I haven’t always been a Giants fan. I played baseball as a kid and worshipped the Milwaukee Braves. Mostly because they drove the Dodgers crazy and the Dodgers were my folk’s favorite team. My mom listened to them on her little black and silver transistor radio. She hung on every Vin Scully word.
When the Dodgers moved to LA in the fifties, we got to see Eddie Matthews, Warren Spahn, Lew Burdette, Joe Adcock, and Hank Aaron in person. Eddie Matthews, the soft-spoken third baseman with the big bat, was my favorite. He drove the Dodgers nuts, but when we went to watch him play at the LA Coliseum he usually struck out.
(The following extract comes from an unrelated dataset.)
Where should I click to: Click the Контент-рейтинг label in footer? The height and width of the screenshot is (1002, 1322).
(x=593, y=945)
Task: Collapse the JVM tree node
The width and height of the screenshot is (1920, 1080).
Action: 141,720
Don Zimmer, rest his soul, was the worst. He was not known as a home run hitter but in 1958, when the Dodgers moved to LA, he had the left field fence figured out. The coliseum was a football stadium for the LA Rams, but home to the LA Dodgers for the few years it took to build them a baseball stadium. They erected a 50 foot fence in left field to prevent rampant home runs, but Zimmer had its number. He hit, what would have been routine fly balls in any other park, that flew over the left field fence. He hit 17 home runs that first year, the most he hit in his major league career.
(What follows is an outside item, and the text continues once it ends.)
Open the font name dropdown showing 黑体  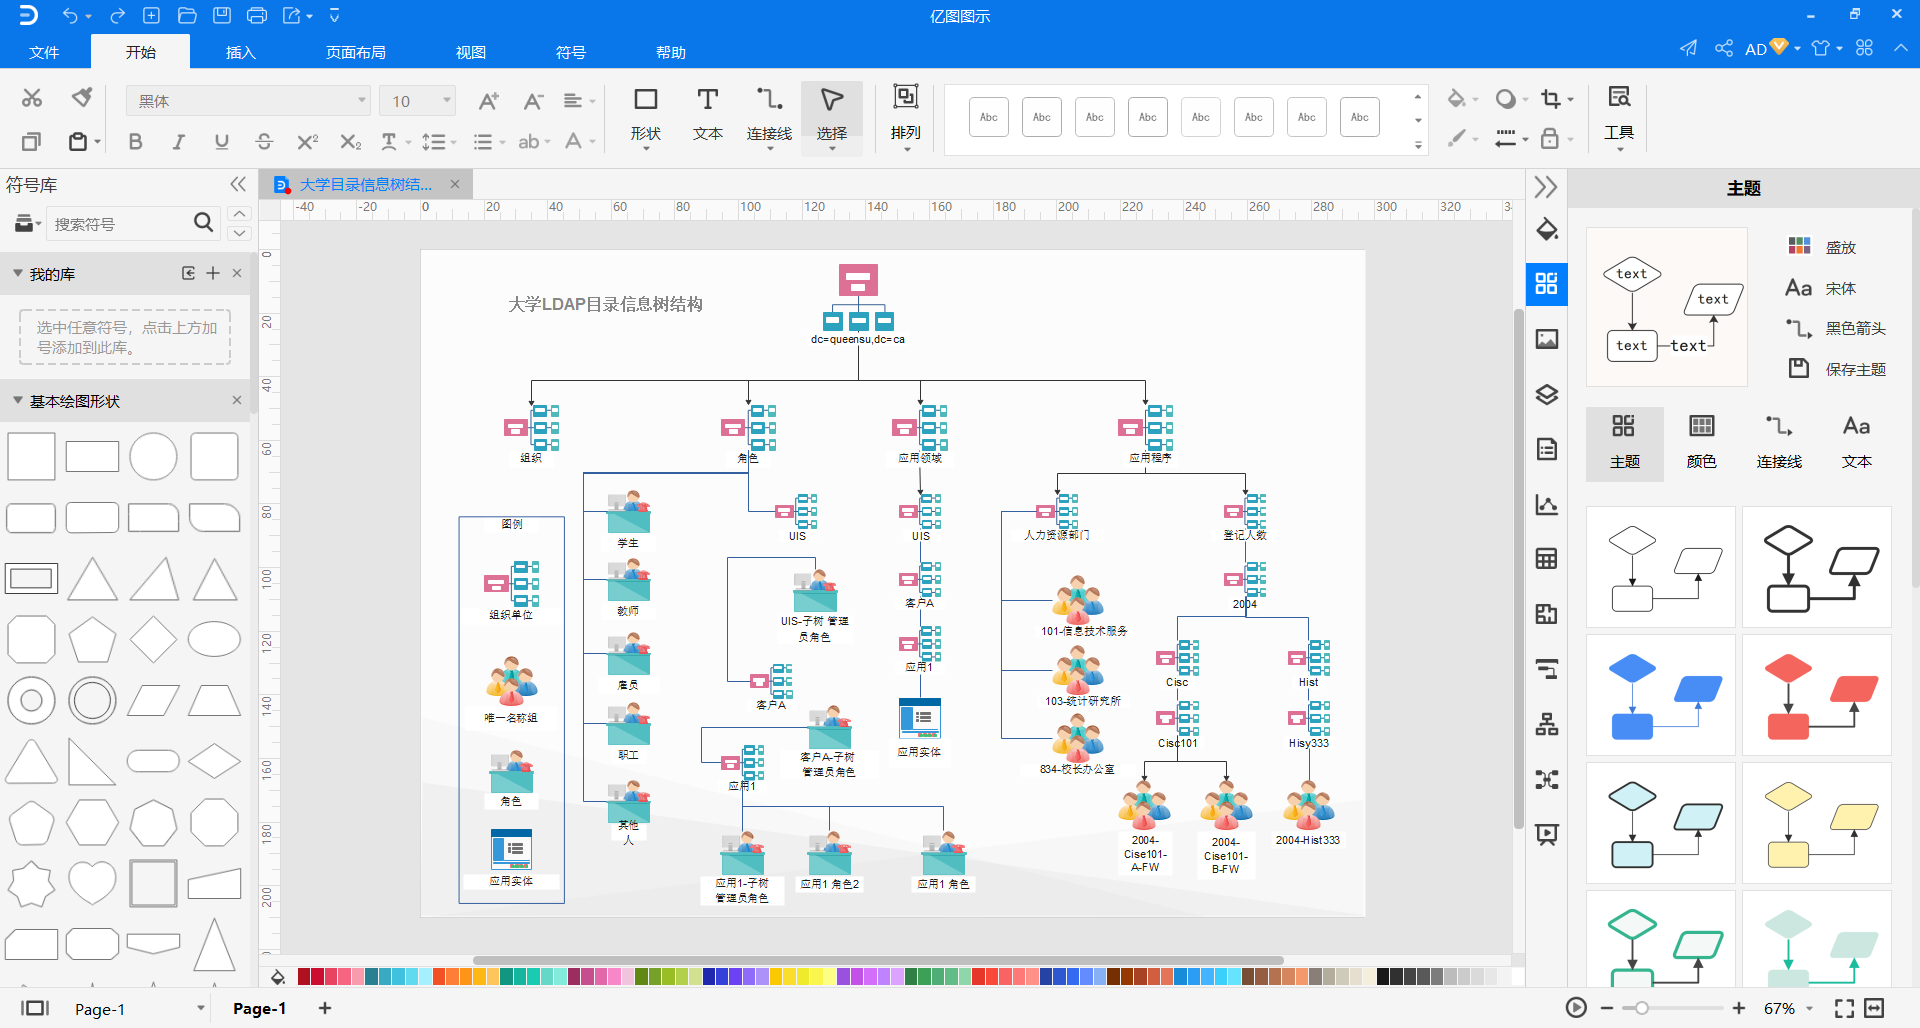(x=248, y=101)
Back to the Giants. Last night Dinard Spann and Matt Moore woke up the Giants defensively and we had a Panik Attack. Moore came darn close to a no hitter, the giants bats made noise, and Denard Span showed serious speed. Serious D. He ran nearly 100 feet and reached a speed of over 20 mph to track down what would have been an extra base hit into the left-center gap in the third inning. He made another in the ninth. He was flying. Joe Panik’s swing looks back and what a swing it is. One piece, built for contact, and he can certainly take it deep when it matters. IT MATTERS NOW!!!
So, my dear Giants, I have been patient, though disappointed, since the All-Star break. Last night you showed your stuff, which you’ve kept carefully under wraps. Don’t be bashful, play Giant’s baseball? Ball contact, speed, hits when it matters. It’s almost September. It’s time to go.